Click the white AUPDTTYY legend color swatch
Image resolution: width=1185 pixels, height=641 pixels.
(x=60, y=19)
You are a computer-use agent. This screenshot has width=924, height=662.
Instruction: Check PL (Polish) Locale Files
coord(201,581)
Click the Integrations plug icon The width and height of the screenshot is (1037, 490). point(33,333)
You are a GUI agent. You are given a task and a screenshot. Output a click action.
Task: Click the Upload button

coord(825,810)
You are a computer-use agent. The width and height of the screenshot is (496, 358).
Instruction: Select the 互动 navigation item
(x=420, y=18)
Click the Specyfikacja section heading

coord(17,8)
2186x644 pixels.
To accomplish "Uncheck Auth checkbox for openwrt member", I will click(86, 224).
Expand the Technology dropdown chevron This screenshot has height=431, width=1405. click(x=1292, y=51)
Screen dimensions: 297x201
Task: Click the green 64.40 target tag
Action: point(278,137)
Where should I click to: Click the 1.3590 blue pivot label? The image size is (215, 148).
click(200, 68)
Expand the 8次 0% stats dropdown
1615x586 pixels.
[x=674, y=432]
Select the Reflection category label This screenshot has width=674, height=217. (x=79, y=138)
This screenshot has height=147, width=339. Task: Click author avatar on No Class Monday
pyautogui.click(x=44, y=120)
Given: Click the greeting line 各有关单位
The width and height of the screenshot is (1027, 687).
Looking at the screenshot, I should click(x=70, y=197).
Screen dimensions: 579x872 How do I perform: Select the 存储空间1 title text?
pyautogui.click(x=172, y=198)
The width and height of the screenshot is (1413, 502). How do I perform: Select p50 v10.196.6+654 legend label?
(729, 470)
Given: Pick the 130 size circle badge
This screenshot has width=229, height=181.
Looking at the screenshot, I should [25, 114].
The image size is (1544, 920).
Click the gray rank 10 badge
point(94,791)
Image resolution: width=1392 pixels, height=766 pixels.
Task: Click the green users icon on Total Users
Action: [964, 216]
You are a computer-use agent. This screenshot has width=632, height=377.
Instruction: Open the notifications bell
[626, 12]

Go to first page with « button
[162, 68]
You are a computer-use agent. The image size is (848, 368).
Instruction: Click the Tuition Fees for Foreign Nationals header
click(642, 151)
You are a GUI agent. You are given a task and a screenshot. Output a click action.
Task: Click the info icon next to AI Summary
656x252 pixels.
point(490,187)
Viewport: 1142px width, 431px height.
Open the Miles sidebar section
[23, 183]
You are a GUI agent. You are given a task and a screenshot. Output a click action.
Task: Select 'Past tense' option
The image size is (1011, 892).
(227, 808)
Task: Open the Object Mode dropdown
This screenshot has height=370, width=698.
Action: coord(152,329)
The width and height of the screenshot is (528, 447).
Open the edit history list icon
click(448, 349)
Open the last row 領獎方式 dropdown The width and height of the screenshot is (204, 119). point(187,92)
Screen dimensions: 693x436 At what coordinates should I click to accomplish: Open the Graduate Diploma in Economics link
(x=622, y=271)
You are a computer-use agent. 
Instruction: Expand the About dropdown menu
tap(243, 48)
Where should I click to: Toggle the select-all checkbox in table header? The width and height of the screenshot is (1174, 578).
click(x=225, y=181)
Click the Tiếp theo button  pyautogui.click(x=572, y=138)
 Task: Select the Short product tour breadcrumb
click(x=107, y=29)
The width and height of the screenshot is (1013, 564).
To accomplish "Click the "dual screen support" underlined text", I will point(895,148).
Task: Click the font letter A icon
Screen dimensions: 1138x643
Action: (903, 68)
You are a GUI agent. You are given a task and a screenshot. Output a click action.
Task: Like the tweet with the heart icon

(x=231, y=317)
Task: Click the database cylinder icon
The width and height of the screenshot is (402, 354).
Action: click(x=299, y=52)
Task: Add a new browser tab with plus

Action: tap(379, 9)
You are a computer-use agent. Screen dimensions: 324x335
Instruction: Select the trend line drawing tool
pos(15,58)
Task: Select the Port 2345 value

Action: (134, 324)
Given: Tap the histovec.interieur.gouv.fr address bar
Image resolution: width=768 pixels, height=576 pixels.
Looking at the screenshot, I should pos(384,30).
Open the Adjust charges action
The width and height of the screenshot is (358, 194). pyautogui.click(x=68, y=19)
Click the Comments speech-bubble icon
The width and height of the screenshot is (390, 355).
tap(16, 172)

----

Your task is to copy all of the entries exactly.

• **RESPONSE**:
Click the white AUPDTTYY legend color swatch
Image resolution: width=1185 pixels, height=641 pixels.
(x=60, y=19)
You are a computer-use agent. This screenshot has width=924, height=662.
Instruction: Check PL (Polish) Locale Files
coord(201,581)
Click the Integrations plug icon The width and height of the screenshot is (1037, 490). point(33,333)
You are a GUI agent. You are given a task and a screenshot. Output a click action.
Task: Click the Upload button

coord(825,810)
You are a computer-use agent. The width and height of the screenshot is (496, 358).
Instruction: Select the 互动 navigation item
(x=420, y=18)
Click the Specyfikacja section heading

coord(17,8)
2186x644 pixels.
To accomplish "Uncheck Auth checkbox for openwrt member", I will click(86, 224).
Expand the Technology dropdown chevron This screenshot has height=431, width=1405. click(x=1292, y=51)
Screen dimensions: 297x201
Task: Click the green 64.40 target tag
Action: point(278,137)
Where should I click to: Click the 1.3590 blue pivot label? The image size is (215, 148).
click(200, 68)
Expand the 8次 0% stats dropdown
1615x586 pixels.
[x=674, y=432]
Select the Reflection category label This screenshot has width=674, height=217. (x=79, y=138)
This screenshot has height=147, width=339. Task: Click author avatar on No Class Monday
pyautogui.click(x=44, y=120)
Given: Click the greeting line 各有关单位
The width and height of the screenshot is (1027, 687).
Looking at the screenshot, I should click(x=70, y=197).
Screen dimensions: 579x872 How do I perform: Select the 存储空间1 title text?
pyautogui.click(x=172, y=198)
The width and height of the screenshot is (1413, 502). How do I perform: Select p50 v10.196.6+654 legend label?
(729, 470)
Given: Pick the 130 size circle badge
This screenshot has width=229, height=181.
Looking at the screenshot, I should [25, 114].
The image size is (1544, 920).
Click the gray rank 10 badge
point(94,791)
Image resolution: width=1392 pixels, height=766 pixels.
Task: Click the green users icon on Total Users
Action: [964, 216]
You are a computer-use agent. This screenshot has width=632, height=377.
Instruction: Open the notifications bell
[626, 12]

Go to first page with « button
[162, 68]
You are a computer-use agent. The image size is (848, 368).
Instruction: Click the Tuition Fees for Foreign Nationals header
click(642, 151)
You are a GUI agent. You are given a task and a screenshot. Output a click action.
Task: Click the info icon next to AI Summary
656x252 pixels.
point(490,187)
Viewport: 1142px width, 431px height.
Open the Miles sidebar section
[23, 183]
You are a GUI agent. You are given a task and a screenshot. Output a click action.
Task: Select 'Past tense' option
The image size is (1011, 892).
(227, 808)
Task: Open the Object Mode dropdown
This screenshot has height=370, width=698.
Action: coord(152,329)
The width and height of the screenshot is (528, 447).
Open the edit history list icon
click(448, 349)
Open the last row 領獎方式 dropdown The width and height of the screenshot is (204, 119). point(187,92)
Screen dimensions: 693x436 At what coordinates should I click to accomplish: Open the Graduate Diploma in Economics link
(x=622, y=271)
You are a computer-use agent. 
Instruction: Expand the About dropdown menu
tap(243, 48)
Where should I click to: Toggle the select-all checkbox in table header? The width and height of the screenshot is (1174, 578).
click(x=225, y=181)
Click the Tiếp theo button  pyautogui.click(x=572, y=138)
 Task: Select the Short product tour breadcrumb
click(x=107, y=29)
The width and height of the screenshot is (1013, 564).
To accomplish "Click the "dual screen support" underlined text", I will point(895,148).
Task: Click the font letter A icon
Screen dimensions: 1138x643
Action: (903, 68)
You are a GUI agent. You are given a task and a screenshot. Output a click action.
Task: Like the tweet with the heart icon

(x=231, y=317)
Task: Click the database cylinder icon
The width and height of the screenshot is (402, 354).
Action: click(x=299, y=52)
Task: Add a new browser tab with plus

Action: tap(379, 9)
You are a computer-use agent. Screen dimensions: 324x335
Instruction: Select the trend line drawing tool
pos(15,58)
Task: Select the Port 2345 value

Action: (134, 324)
Given: Tap the histovec.interieur.gouv.fr address bar
Image resolution: width=768 pixels, height=576 pixels.
Looking at the screenshot, I should pos(384,30).
Open the Adjust charges action
The width and height of the screenshot is (358, 194). pyautogui.click(x=68, y=19)
Click the Comments speech-bubble icon
The width and height of the screenshot is (390, 355).
tap(16, 172)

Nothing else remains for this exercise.